At-Line Characterization of droplet size distributions using a simple, voltage-based sensor for continuous production of dense oil in water emulsions

There is a growing need for real-time characterization of droplet size distribution (DSD) for the continuously produced emulsions. In this study, we developed an at-line DSD characterization method using a turbidity-based soft sensor and demonstrated its application for continuously generated oil in water emulsions using a vortex-based hydrodynamic cavitation device. The concept of using an off-line turbidity meter and an ANN-based soft sensor for estimating DSD was recently demonstrated in our previous study.

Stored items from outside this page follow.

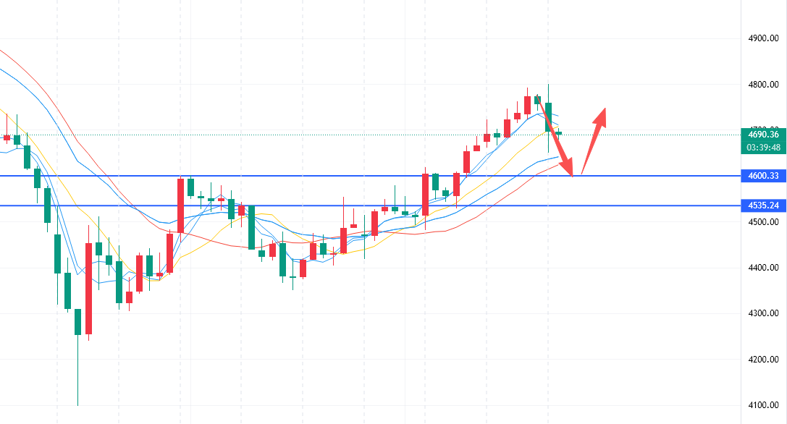
Task: Click the 4100.00 price axis label
Action: tap(764, 405)
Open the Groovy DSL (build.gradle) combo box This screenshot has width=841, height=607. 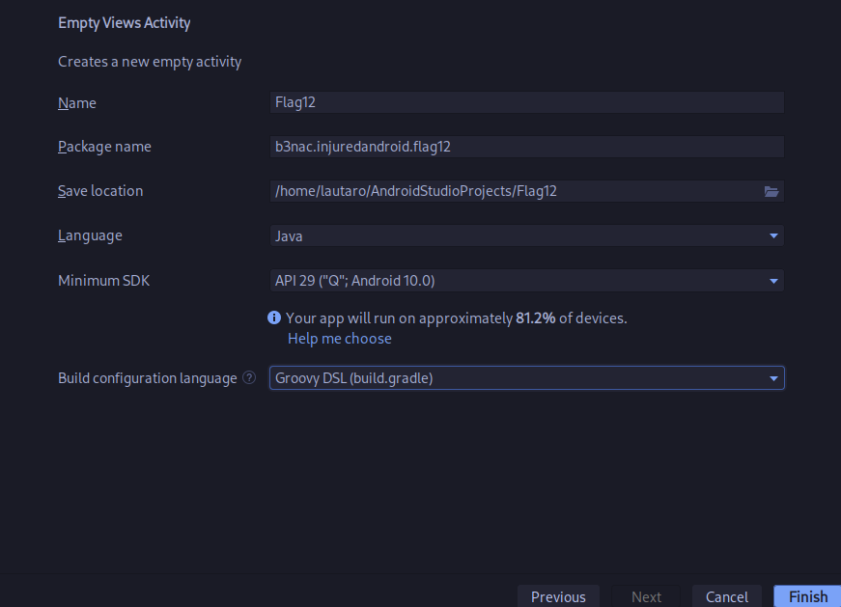click(526, 378)
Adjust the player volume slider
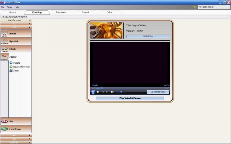The image size is (231, 144). coord(121,92)
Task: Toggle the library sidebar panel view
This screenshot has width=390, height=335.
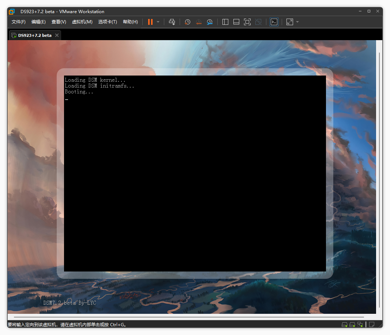Action: pyautogui.click(x=225, y=22)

In this study, we further developed this concept for real-time characterization of DSD using an inexpensive, at-line turbidity meter providing an output in terms of voltage. Combined with the previously developed ANN-based soft sensor, the at-line voltage measurements were shown to be useful for the estimation of DSD and characteristic diameters. The emulsions of rapeseed oil (RO) in water with oil volume fractions of 0.15, 0.30, and 0.45 were produced in a continuous mode. Vortex-based cavitation device was used in a loop configuration with a key operating parameter being the ratio of the circulating flow rate through the loop (Q) and the net flow rate of emulsion (qnet). The influence of the Q/qnet ratio and volume fraction of oil on DSD, Sauter mean diameter (d32), other characteristic diameters, and droplet breakage efficiency (η) was investigated. The at-line turbidity measurements and ANN-based soft sensor were able to estimate the Sauter mean diameter within ±10% for oil volume fraction up to 0.45 and Q/qnet ratio up to 100. The developed methodology and results will be very useful for realizing decentralized and continuous emulsion production with at-line DSD measurements.